Angola nel fuoco delle proteste

Oltre venti morti, circa 200 feriti e più di mille arresti a seguito delle violente manifestazioni di protesta scoppiate a Luanda e in altre città del Paese africano contro l’aumento dei prezzi del carburante. Ma il numero di vittime potrebbe essere molto più alto, come riferisce dalla capitale padre Luigino Frattin, della Società delle missioni africane: ?? stato raggiunto un punto di frustrazione, crisi sociale, mancanza di prospettive? soprattutto per i giovani

Giada Aquilino - Città del Vaticano

Il bilancio ufficiale riporta di almeno 22 persone uccise, circa 200 ferite e oltre 1.200 arrestate per le violente manifestazioni di protesta scoppiate a inizio settimana in Angola contro l’aumento dei prezzi del carburante, accompagnate da saccheggi di negozi, in particolare di generi alimentari, e scontri con la polizia. Ma la gente parla di un numero di vittime «da moltiplicare per 10 anche se il dato non può essere verificato», riferisce dalla parrocchia del Buon Pastore a Luanda padre Luigino Frattin, sacerdote italiano della Società delle missioni africane, in Angola dal 1999.

Ascolta l'intervista con padre Luigino Frattin

«È stato raggiunto un punto di frustrazione, crisi sociale, mancanza di prospettive per il futuro, soprattutto da parte dei giovani», spiega il missionario originario del trevigiano. «A manifestare sono soprattutto i giovani, i cosiddetti “marginali”, che non hanno prospettive, che si vedono senza futuro, esclusi dal mondo del lavoro, dalla scuola, da quel benessere che comunque altri qui hanno». La decisione del governo all’inizio di luglio di aumentare i prezzi dei carburanti, prima fortemente sovvenzionati, da 300 a 400 kwanza al litro (da 0,28 a 0,38 euro), ha provocato un forte malcontento nel Paese dell’Africa meridionale, con circa 30 milioni di abitanti, secondo produttore continentale di petrolio dopo la Nigeria, ma dove l’inflazione a giugno ha sfiorato il 20%: secondo la Banca mondiale, l’inflazione e la crescita debole dovrebbero mantenere la povertà a un livello elevato, intorno al 36% da qui al 2026.

Le manifestazioni a Luanda e in altre città

A Luanda negli ultimi giorni si sono sentiti colpi d’arma da fuoco negli scontri tra manifestanti e forze dell’ordine, registrati anche più a sud, a Huambo, Benguela e Lubango, dove la polizia ha ammesso che un agente ha ucciso a colpi di pistola un sedicenne che con un gruppo di persone stava tentando di invadere la sede del Mpla, il partito al potere dall’indipendenza dal Portogallo nel 1975.

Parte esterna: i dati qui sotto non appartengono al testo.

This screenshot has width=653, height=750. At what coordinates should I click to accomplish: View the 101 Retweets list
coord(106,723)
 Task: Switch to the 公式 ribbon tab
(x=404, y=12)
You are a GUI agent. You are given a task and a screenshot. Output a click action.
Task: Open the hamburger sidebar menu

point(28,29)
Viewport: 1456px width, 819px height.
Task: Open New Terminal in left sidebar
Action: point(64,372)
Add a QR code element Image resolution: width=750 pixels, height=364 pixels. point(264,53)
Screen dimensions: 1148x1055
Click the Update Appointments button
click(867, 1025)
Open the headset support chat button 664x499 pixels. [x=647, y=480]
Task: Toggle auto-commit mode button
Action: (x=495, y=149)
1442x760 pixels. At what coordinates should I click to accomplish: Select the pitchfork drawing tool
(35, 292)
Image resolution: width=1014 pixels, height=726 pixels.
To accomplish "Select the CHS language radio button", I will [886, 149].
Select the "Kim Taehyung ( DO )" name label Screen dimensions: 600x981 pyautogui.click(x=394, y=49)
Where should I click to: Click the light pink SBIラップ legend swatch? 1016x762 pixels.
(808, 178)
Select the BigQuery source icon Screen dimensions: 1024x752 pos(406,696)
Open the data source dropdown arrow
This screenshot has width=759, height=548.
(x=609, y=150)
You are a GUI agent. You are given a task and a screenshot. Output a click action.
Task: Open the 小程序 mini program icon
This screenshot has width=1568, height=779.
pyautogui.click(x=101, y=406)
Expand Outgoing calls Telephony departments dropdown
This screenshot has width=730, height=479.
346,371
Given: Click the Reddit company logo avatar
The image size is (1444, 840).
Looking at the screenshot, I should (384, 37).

Sono state inizialmente le organizzazioni della società civile a chiamare alla mobilitazione, tre settimane fa. Sabato scorso 2.000 persone hanno partecipato a quella nella capitale per protestare contro il caro carburante e il suo impatto sul potere d’acquisto, denunciando la corruzione e scandendo slogan contro il presidente, João Lourenço, rieletto per un secondo mandato di cinque anni nel 2022. 

Successivamente, l’associazione dei tassisti (Anata) ha indetto uno sciopero di tre giorni a partire da lunedì, pur prendendo le distanze dalle violenze. «Di per sé lo sciopero è stato dichiarato dai tassisti, dal settore dei trasporti e non prevedeva alcuna manifestazione pubblica o corteo. Ma i giovani — racconta padre Frattin — sono venuti dalle periferie, dalla cintura enorme delle bidonville, dei quartieri popolari e si sono riversati nei centri commerciali, dove ci sono botteghe e supermercati, e hanno cominciato a scatenare l'assalto».

Secondo la ricostruzione del ministro dell’Interno, Manuel Homem, fornita al termine di un Consiglio dei ministri presieduto dal capo dello Stato, gruppi di rivoltosi hanno preso di mira supermercati e magazzini, portando via generi alimentari e merci e causando ingenti danni alle attività commerciali. 

Il malessere dei giovani

In questo quadro, le proteste potrebbero essere la spia di un più ampio malessere? «Certamente, non si tratta solo del caro vita, ma in generale della mancanza di prospettive. Secondo uno studio dell’Università cattolica di Luanda, il 50% dei giovani è disoccupato, un 25% è inserito nel mondo del lavoro e un altro 25% vive di espedienti, in un’economia sommersa, fatta per esempio di vendita di spazzolini da denti o carta igienica, per sbarcare il lunario», spiega il religioso che a Luanda con altri tre confratelli, un italiano, un nigeriano e un togolese, si occupa anche di portare avanti 4 scuole, per oltre 2.500 alunni.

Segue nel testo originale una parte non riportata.